The travelling salesman problem

This is one of those items I should have written about long ago: I first heard about it over a lunch chat with professor Guth; then I was in not one, but two different talks on it, both by Peter Jones; and now, finally, after it appeared in this algorithms lecture by Sanjeev Arora I happen to be in, I decided to actually write the post. Anyways, it seem to live everywhere around my world, hence it’s probably a good idea for me to look more into it.

Has everyone experienced those annoy salesman who keeps knocking on you and your neighbors’ doors? One of their wonderful properties is that they won’t stop before they have reached every single household in the area. When you think about it, in fact this is not so straight foreword to do; i.e. one might need to travel a long way to make sure each house is reached.

Problem: Given N points in \mathbb{R}^2, what’s the shortest path that goes through each point?

Since this started as an computational complexity problem (although in fact I learned the analysts’s version first), I will mainly focus on the CS version.

Trivial observations:

In total there are about N! paths, hence the naive approach of computing all their lengths and find the minimum takes more than N! \sim (N/e)^N time. (which is a long time)

This can be easily improved by a standard divide and concur:

Let V \subseteq \mathbb{R}^2 be our set of points. For each subset S \subseteq V, for each p_1, p_2 \in S, let F(S, p_1, p_2) = length of shortest path from p_1 to p_2 going through all points in S.

Now the value of this F can be computed recursively:

\forall |S| = 2, F(S, p_1, p_2) = d(p_1, p_2);

Otherwise F(S, p_1, p_2) =

\min \{ F(S \backslash \{p_2\}, p_1, q) + d(q, p_2) \ | \ q \in S, q \neq p_1, p_2 \}

What we need is minimum of F(V, p_1, p_2) where p_1, p_2 \in V. There are 2^N subsets of V, for any subset there are \leq N choices for each of p_1, p_2. F(S, p_1, p_2) is a minimum of N numbers, hence O(N) time (as was mentioned in this pervious post for selection algorithm). Summing that up, the running time is 2^N\times N^2\times N \sim O(2^N), slightly better than the most naive way.

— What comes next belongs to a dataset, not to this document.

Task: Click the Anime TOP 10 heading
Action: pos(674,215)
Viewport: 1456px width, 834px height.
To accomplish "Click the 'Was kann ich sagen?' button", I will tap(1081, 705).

Can we make it polynomial time? No. It’s well known that this problem is NP-hard, this is explained well in the wikipedia page for the problem.

Well, what can we do now? Thanks to Arora (2003), we can do an approximate version in polynomial time. I will try to point out a few interesting ideas from that paper. The process involved in this reminded me of the earlier post on nonlinear Dvoretzky problem (it’s a little embracing that I didn’t realize Sanjeev Arora was one of the co-authors of the Dvoretzky paper until I checked back on that post today! >.< ) it turns out they have this whole program about ‘softening’ classic problems and produce approximate versions.

Approximate version: Given N points in \mathbb{R}^2, \forall \varepsilon > 0, find a path \gamma through each point such that length l(\gamma) < (1+\varepsilon)l(\mbox{Opt}).

Of course we shall expect the running time T to be a function of \varepsilon and N, as \varepsilon \rightarrow 0 it shall blow up (to at least exponential in N, in fact as we shall see below, it will blow up to infinity).

The above is what I would hope is proved to be polynomial. In reality, what Arora did was one step more relaxed, namely a polynomial time randomized approximate algorithm. i.e. Given V and \varepsilon, the algorithm produces a path \gamma such that E(l(\gamma)-l(\mbox{Opt}) < \varepsilon). In particular this means more than half the time the route is within (1+\varepsilon) to the optimum.

Theorem (Arora ’03): T(N, \varepsilon) \sim O(N^{1/\varepsilon}) for the randomized approximate algorithm.

Later in that paper he improved the bound to O(N \varepsilon^{C/\varepsilon}+N\log{N}), which remains the best know bound to date.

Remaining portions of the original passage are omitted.